Pretty Yende is on her way to becoming one of the world’s top opera singers. The young soprano from Mpumalanga earned standing ovations last year when she made her debut at New York’s Metropolitan Opera House. This year Yende performed for the first time at New York’s prestigious Carnegie Hall, winning rave reviews. “A gracefulness that can seem decidedly divine seems to radiate from Ms Yende,” gushed the New York Times.
They filmed Homeland Season 4 in Cape Town. It was, admittedly, far from the most amazing season of the award-winning drama, but being able to play ‘spot the MyCiti bus stop’ did add a certain something to the viewing process. We’re still not sure how we’re supposed to take it that Salt River could double for Kabul, but it cheers us up that Claire Danes called our food “fucking incredible” and said that she intended to make ‘sharp sharp’ part of her daily vocabulary from now on.
Two South African writers hit the stratosphere. Sarah Lotz’s thriller The Three, the subject of a six-figure bidding war among international publishers, was hailed as a global summer blockbuster. Lauren Beukes’ international bestseller Broken Monsters, meanwhile, was raved about by Stephen King, and Leonardo DiCaprio bought the rights to adapt it for television. Hell yeah.
South Africa’s youngest doctor qualified, age 20. Newcastle’s Sabile Kubheka was raised by a single mother who worked at Shoprite, and matriculated at 15. He obtained his MBChB degree aged 20 with distinctions in obstetrics and gynaecology, and is currently interning at Grey’s Hospital in Newcastle.
We found a new shrimp. Well, not “we” as such, but underwater photographer Guido Zsilavecz, who found a tiny shrimp off False Bay. Experts determined it was an entirely new species, dubbed the ‘stargazer mysid’ because its slightly crazy-looking eyes seemed to be fixed on the sky at all times.

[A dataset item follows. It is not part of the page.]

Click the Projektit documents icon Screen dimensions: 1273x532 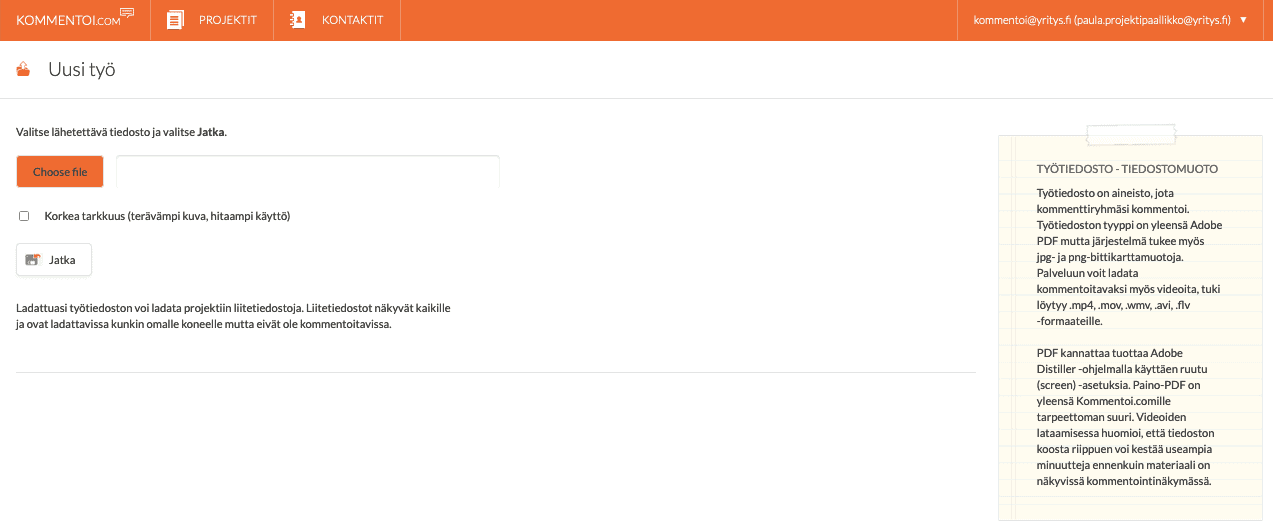tap(176, 20)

An unemployed South African ran the London Marathon – and finished 36th. Siya Mqambeli, of Dobsonville, Soweto, managed to scrape together the sponsorship to enter the London Marathon, and was placed 36th in a time of 2:29:27. Mqambeli has been unemployed since January 2013 and had his passport stolen two weeks before the trip to London.
LNN got nominated for an Emmy. Satirical South African TV show Late Night News with Loyiso Gola was nominated for best comedy in the 42nd International Emmy Awards. And not for the first time: LNN got its first Emmy nod in 2013. Next year, let’s bring home the silverware.